» **Supplied text**
^^^^^^^^

The demon you’ve just defeated crumbles into ash, drenching the ground beneath in a foreign substance that will eventually lead to its destruction. It causes disease and decay to run rampant across the globe, leading to civilization as we know it almost dying out as strange, dangerous creatures known as ‘Shades’ begin emerging in the wake of the ash’s arrival. Humanity can’t survive this, as is evidenced in the opening to Nier Replicant. Our young protagonist isn’t capable of protecting his dying sister in his dilapidated home, even with the aid of a supernatural book that gifts him with blood-soaked powers. The odds are against him, making his inevitable triumph all the more satisfying. 

The opening moments are a grim circumstance of the ongoing apocalypse, and then we’re suddenly thrust 1,312 years into the future. We’re now in control of the same character, or at least a different incarnation of them, as they once again live their life around the attempted salvation of a younger sibling. We reside in a new world, but one where the impact of the apocalypse that befell our heroes can still be felt.

Nier Replicant English Voice Cast

Replicant’s explorable plains are filled with rusted ruins, remnants of the past that our hero views with curious intrigue. Your hometown contains a library whose tomes are illegible, told in a language that sadly wasn’t carried through the ages. History has become a fractured mess of misremembered events and decaying artefacts that only piece together small fragments of how this land came to be, and that’s exactly what makes it so compelling.

^^^^^^^^

» **What you should do**
Copy the Nier Replicant passage word for word, from "Replicant’s explorable plains" to "it so compelling.".

» **Supplied data**

^^^^^^^^

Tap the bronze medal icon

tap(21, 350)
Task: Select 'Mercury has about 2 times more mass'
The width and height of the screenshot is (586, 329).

^^^^^^^^

» **Task answer**
Replicant’s explorable plains are filled with rusted ruins, remnants of the past that our hero views with curious intrigue. Your hometown contains a library whose tomes are illegible, told in a language that sadly wasn’t carried through the ages. History has become a fractured mess of misremembered events and decaying artefacts that only piece together small fragments of how this land came to be, and that’s exactly what makes it so compelling.